Named the second seed in a regional to be hosted by North Carolina State, though, neither the three straight, season-opening losses at Stanford, or the end of its recent nine-game win streak a day earlier, created any sort of doubt.
“I think [our players] have a great deal of confidence — and it’s earned,” Vanderbilt coach Tim Corbin said. “And I think it’s an honest confidence. I don’t think it’s a confidence that is disproportionate to what we’re doing. They’ve certainly gone through a tough road to get where they have.”
Vanderbilt (33-26) will face third seed North Carolina Wilmington (38-21) Friday in the opening game of the regional, which includes top seed and host North Carolina State (39-17) and No. 4 Sacred Heart (25-30).
The Commodores charged their way into the field, which includes seven other SEC teams, with 16 victories in their last 20 games, including two in the SEC tournament over Florida, the No. 1 overall seed in the NCAA field.
Prior to that, they won just seven of 22. The three losses at Stanford kicked off a 1-7 start to the season. The conference season began with three losses at Florida in mid-March and four victories in 12 contests.
“There was a point where we were 7-15 and people were saying, ‘Do we actually have a shot [to make the NCAA tournament]?” right fielder Mike Yastrzemski said. “It’s just a credit to our personality. A lot of the guys on the team are real positive and we stuck with each other.
“After such a tough start to the season everyone’s just playing loose and fun — and that’s the best way to play.”
This, of course, is the best time of year to play.
The Commodores are in the NCAA tournament for the seventh straight year and seek their third straight regional title. Anyone who had seen them play at Stanford might not have envisioned that streak would continue — or that they would have shown up in the conference championship game.
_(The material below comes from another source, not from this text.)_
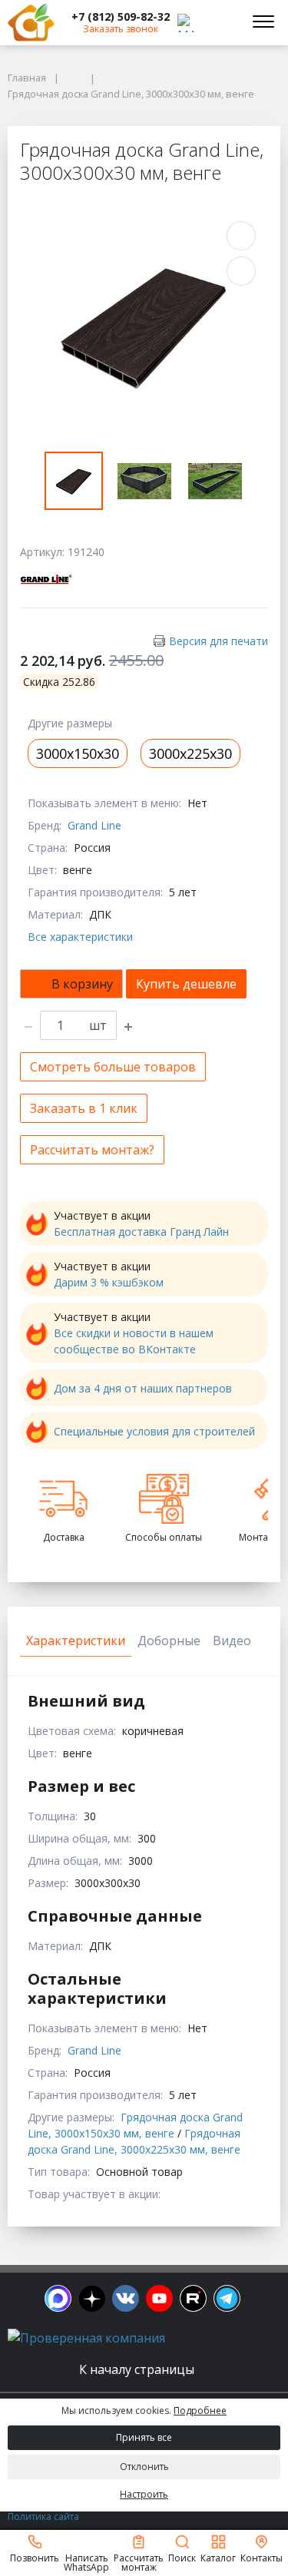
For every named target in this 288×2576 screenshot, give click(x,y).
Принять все (144, 2437)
“I think we kind of understand our identity a little bit and understand our personality and what we do well,” centerfielder Connor Harrell said. “I think we’re going to use that to move forward and take into this weekend
“And I think we’re confident in that.”
A look at the other teams in the Raleigh, N.C. regional:
• North Carolina State is hosting for the third time overall, the first since 2008. Carlos Rodon (9-0, 1.46 ERA), the ACC pitcher of the year and freshman of the year, is the ace of a staff that had a 3.29 ERA and held opponents to a .226 average. Another freshman, Trea Turner leads the nation with 55 steals (in 59 attempts).
• North Carolina-Wilmington is the Colonial Athletic Association champion and is in the NCAA tournament for the first time since 2008. Andrew Cain, a 6-foot-6 senior outfielder, has both power (nine home runs) and speed (20 stolen bases). Thomas Pope, a 5-foot-9 senior outfielder, has a .374 batting average. The pitching staff had a 3.39 overall ERA.
• Sacred Heart is the Northeast Conference champion and are in the NCAA tournament for the second straight season. The Pioneers have just 10 home runs as a team but have three starting pitchers, led by Troy Scribner (65 strikeouts, 17 walks in 84.2 innings), that are .500 or better. The rest of the staff is a combined 8-16.